(Extrait)
Road Trip estival sur la route de Compostelle, Jour 2
De Bilbao à Luarca, 343 km
A la découverte des provinces de Cantabrie et des Asturies... sous le déluge !
Après une bonne soirée passée à Bilbao et une balade nocturne dans la ville où la petite équipe a pu découvrir une architecture riche, une gastronomie variée, des pompes à bière bien alimentées et des éclairages bien éclairés, nous nous levons avec la réjouissante perspective de devoir s'avaler 343 kilomètres de petites routes et de progresser dans notre découverte des provinces de Cantabrie et d'Asturie, réputées pour la beauté de leur côte dont l'aspect sauvage a été préservé.
Mais comme nous n'en sommes pas, des sauvages, on va quand même prendre le temps d'aller visiter le musée Guggenheim. Outre l'époustouflante architecture signée Frank Gehry, entourée d'œuvres de Koons ou de Buren et qui mérite à elle seule la visite des lieux (et pas seulement parce que se trouve une architecte dans notre petite bande - note pour reconnaître une architecte en vacances : c'est la seule personne qui va regarder les fondations, taper sur les murs pour détecter les corps creux, regarder le niveau de finition des placages en bois et en aluminium et passer presque autant de temps à regarder le contenant que le contenu). Toujours est-il que le rapport de la famille Guggenheim à l'art est tout aussi ouvert qu'éclectique et l'on se souvient, peut-être, que ce même musée avait accueilli une exposition dédiée à la moto, visible de novembre 1999 à septembre 2000 et qui s'intéressait aux motos sous l'angle de l'esthétique, de l'innovation technologique, de l'excellence du design et de leur impact social. Et quand une machine se faisait remarquer sur deux ou trois de ces critères, elle avait sa place. Le grand public a ainsi pu découvrir une BMW R32 de 1923, premier flat-twin de Munich et chef-d'œuvre technique et esthétique, mais également une Indian Chief, une Honda C100 Super Cub, une Triumph Bonneville, quelques machines espagnoles telles qu'une Derbi 50 de GP, une Bultaco Sherpa et une Gas Gas, ainsi qu'une Britten V1000 australienne. Bref, une belle initiative populaire pour un musée qui reçoit plus d'un million de visiteurs par an. Et chez nous, à quand une BFG au Louvre ? En face de la Joconde, ça aurait de la gueule...

(Données affichées)
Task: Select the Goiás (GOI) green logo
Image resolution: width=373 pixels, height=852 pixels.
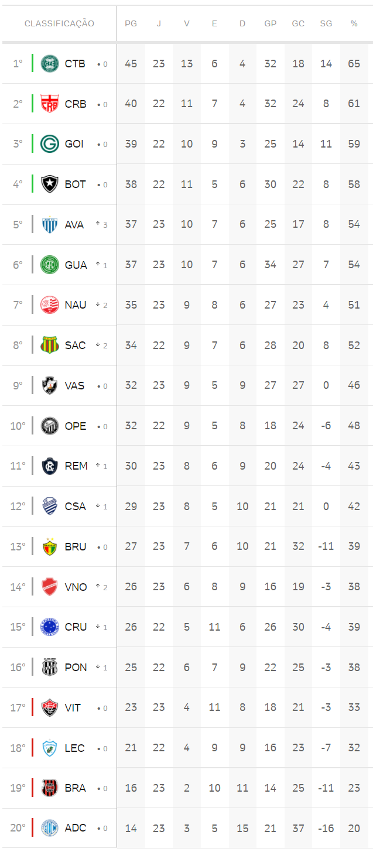Action: (x=50, y=143)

(Actions demandées)
1. D'après l'extrait, qui a signé l'architecture du musée Guggenheim ?
2. Recopiez s'il vous plaît le passage de l'extrait qui débute aux mots « Road Trip estival » et s'arrête après « a été préservé. ».

(Corrigé)
1. Frank Gehry.

2.
Road Trip estival sur la route de Compostelle, Jour 2
De Bilbao à Luarca, 343 km
A la découverte des provinces de Cantabrie et des Asturies... sous le déluge !
Après une bonne soirée passée à Bilbao et une balade nocturne dans la ville où la petite équipe a pu découvrir une architecture riche, une gastronomie variée, des pompes à bière bien alimentées et des éclairages bien éclairés, nous nous levons avec la réjouissante perspective de devoir s'avaler 343 kilomètres de petites routes et de progresser dans notre découverte des provinces de Cantabrie et d'Asturie, réputées pour la beauté de leur côte dont l'aspect sauvage a été préservé.